First Author  Sun Y Year  2009
Journal  Circ Res Volume  105
Issue  7 Pages  676-85, 15 p following 685
PubMed ID  19713536 Mgi Jnum  J:169962
Mgi Id  MGI:4943638 Doi  10.1161/CIRCRESAHA.109.201673
Citation  Sun Y, et al. (2009) Phosphorylation of caveolin-1 regulates oxidant-induced pulmonary vascular permeability via paracellular and transcellular pathways.
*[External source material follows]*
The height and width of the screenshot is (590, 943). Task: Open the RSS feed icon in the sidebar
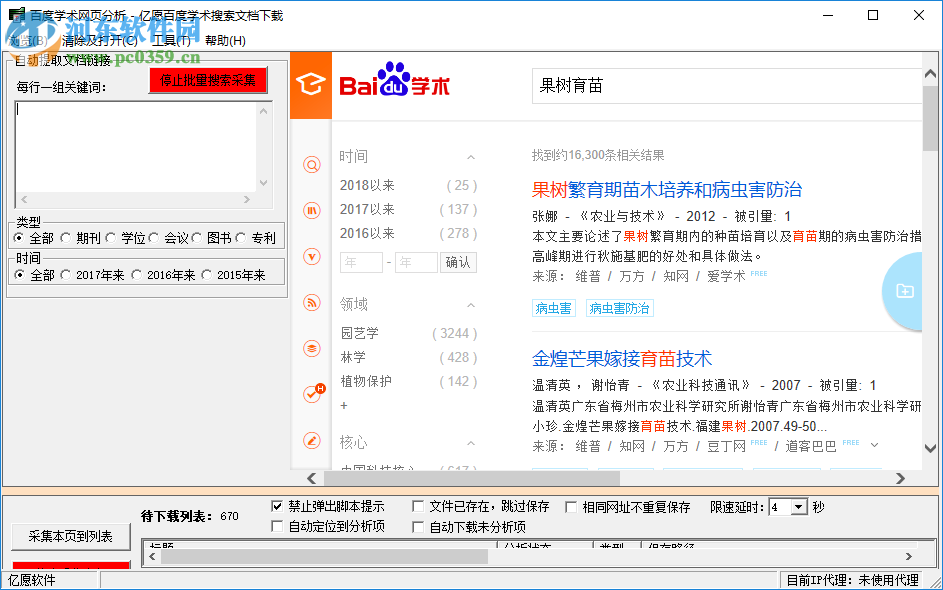point(311,303)
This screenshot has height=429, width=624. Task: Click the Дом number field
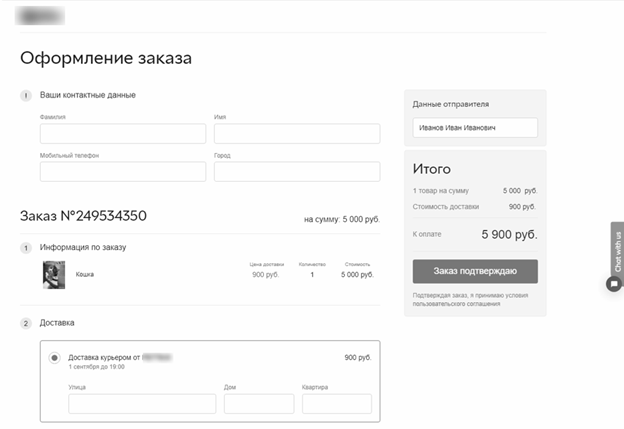click(x=259, y=404)
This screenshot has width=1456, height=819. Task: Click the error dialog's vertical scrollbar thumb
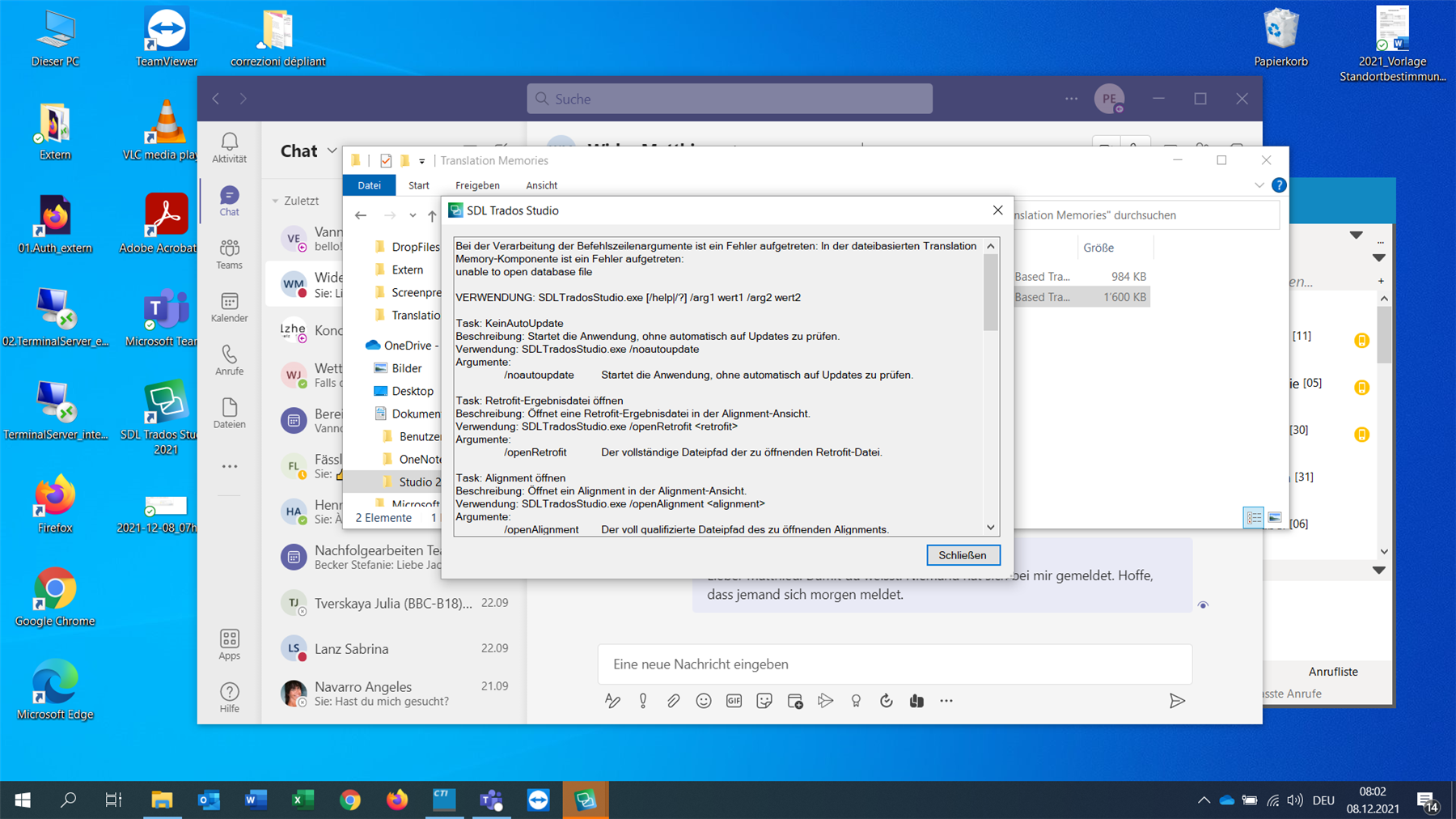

Circ Res 105(7):676-85, 15 p following 685
abstractText  RATIONALE: Oxidants are important signaling molecules known to increase endothelial permeability, although the mechanisms underlying permeability regulation are not clear. OBJECTIVE: To define the role of caveolin-1 in the mechanism of oxidant-induced pulmonary vascular hyperpermeability and edema formation. METHODS AND RESULTS: Using genetic approaches, we show that phosphorylation of caveolin-1 Tyr14 is required for increased pulmonary microvessel permeability induced by hydrogen peroxide (H(2)O(2)). Caveolin-1-deficient mice (cav-1(-/-)) were resistant to H(2)O(2)-induced pulmonary vascular albumin hyperpermeability and edema formation. Furthermore, the vascular hyperpermeability response to H(2)O(2) was completely rescued by expression of caveolin-1 in cav-1(-/-) mouse lung microvessels but was not restored by the phosphorylation-defective caveolin-1 mutant. The increase in caveolin-1 phosphorylation induced by H(2)O(2) was dose-dependently coupled to both increased (125)I-albumin transcytosis and decreased transendothelial electric resistance in pulmonary endothelial cells. Phosphorylation of caveolin-1 following H(2)O(2) exposure resulted in the dissociation of vascular endothelial cadherin/beta-catenin complexes and resultant endothelial barrier disruption. CONCLUSIONS: Caveolin-1 phosphorylation-dependent signaling plays a crucial role in oxidative stress-induced pulmonary vascular hyperpermeability via transcellular and paracellular pathways. Thus, caveolin-1 phosphorylation may be an important therapeutic target for limiting oxidant-mediated vascular hyperpermeability, protein-rich edema formation, and acute lung injury.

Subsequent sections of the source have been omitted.